Summary of findings 9. Buspirone versus placebo for speech disorder in Friedreich ataxia and other hereditary ataxias.
| Buspirone for speech disorder in Friedreich ataxia and other hereditary ataxias | ||||||
| Patient or population: people with speech disorder in Friedreich ataxia and other hereditary ataxias Settings: hospital Intervention: buspirone | ||||||
| Outcomes | Illustrative comparative risks* (95% CI) | Relative effect (95% CI) | No of participants (studies) | Quality of the evidence (GRADE) | Comments | |
| Assumed risk | Corresponding risk | |||||
| Placebo | Buspirone | |||||
| Short‐term (1 week) percentage change (improvement) in overall speech production | See comment | See comment | Not estimable | 0 (0) | See comment | Not an outcome in this study |
| Short‐term (within 1 month) change in isolated movement, objective and subjective measures of speech production ICARS. Follow‐up: mean 12 weeks | See comment | See comment | Not estimable | 19 (1 cross‐over study) | ⊕⊕⊝⊝ low1,2,3 | Speech subscales were not reported separately from overall ICARS scores.
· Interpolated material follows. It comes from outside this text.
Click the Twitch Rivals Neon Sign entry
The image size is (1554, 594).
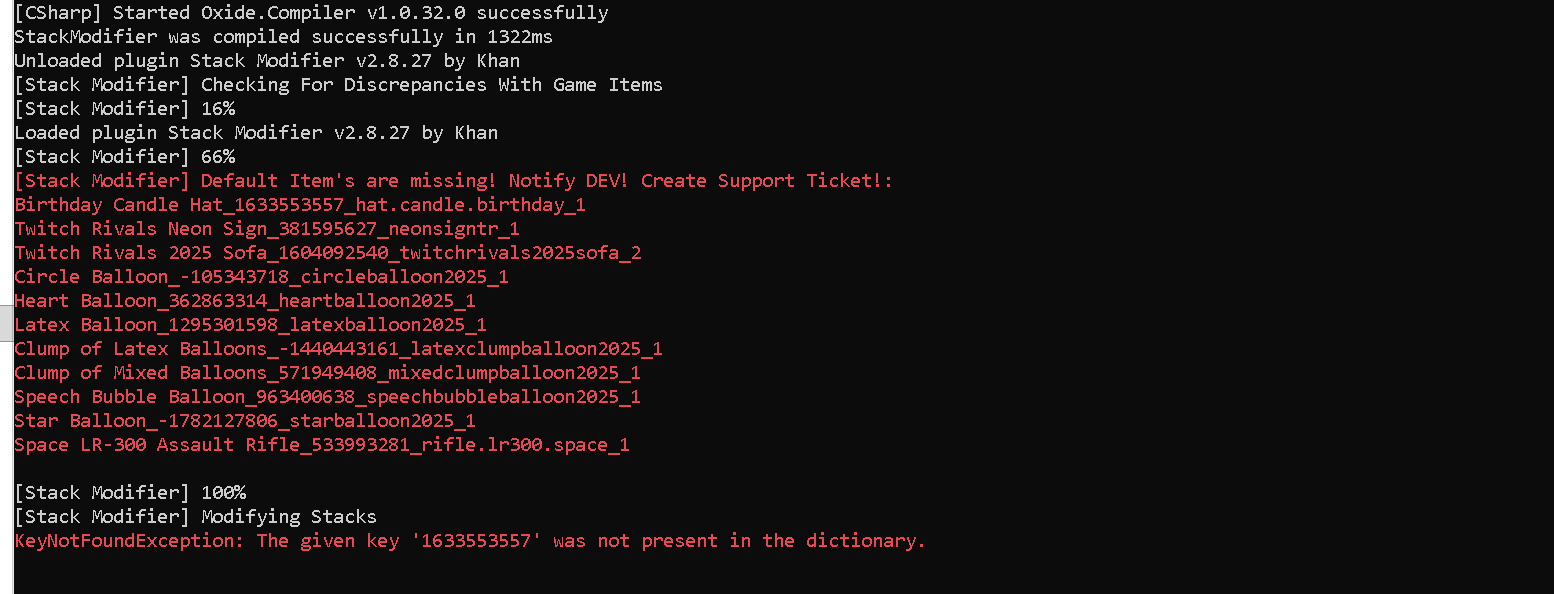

No difference between groups |
| Short‐term (within 1 month) change in quality of life scores related to communication as measured by validated communication assessments | See comment | See comment | Not estimable | 0 (0) | See comment | Not an outcome in this study |
| Longer‐term (minimum 1 month) change in generic quality of life scores | See comment | See comment | Not estimable | 0 (0) | See comment | Not an outcome in this study |
| Adverse effects (during study) | See comment | See comment | Not estimable | 19 (1 cross‐over study) | See comment | Minor adverse events included dizziness in 5 participants (4 buspirone, 1 placebo) and drowsiness in 4 participants (3 buspirone and 1 placebo) |
| Longer‐term burdens (minimum 1 month) (for example, demands on caregivers, frequency of tests, restrictions on lifestyle) | See comment | See comment | Not estimable | 0 (0) | See comment | Not an outcome in this study |
| Economic outcomes | See comment | See comment | Not estimable | 0 (0) | See comment | Not an outcome in this study |
| *The basis for the assumed risk (e.g. the median control group risk across studies) is provided in footnotes. The corresponding risk (and its 95% CI) is based on the assumed risk in the comparison group and the relative effect of the intervention (and its 95% CI). CI: confidence interval; ICARS: International Cooperative Ataxia Rating Scale; RR: risk ratio | ||||||
| GRADE Working Group grades of evidence High quality: Further research is very unlikely to change our confidence in the estimate of effect. Moderate quality: Further research is likely to have an important impact on our confidence in the estimate of effect and may change the estimate. Low quality: Further research is very likely to have an important impact on our confidence in the estimate of effect and is likely to change the estimate. Very low quality: We are very uncertain about the estimate. | ||||||
1Speech was measured on a subjective scale. 2The speech subscale of ICARS was not reported separately from the total score. 3Genetically confirmed Friedreich ataxia and SCA were analysed in same group as idiopathic ataxias. Data were not presented for genetically confirmed ataxias only.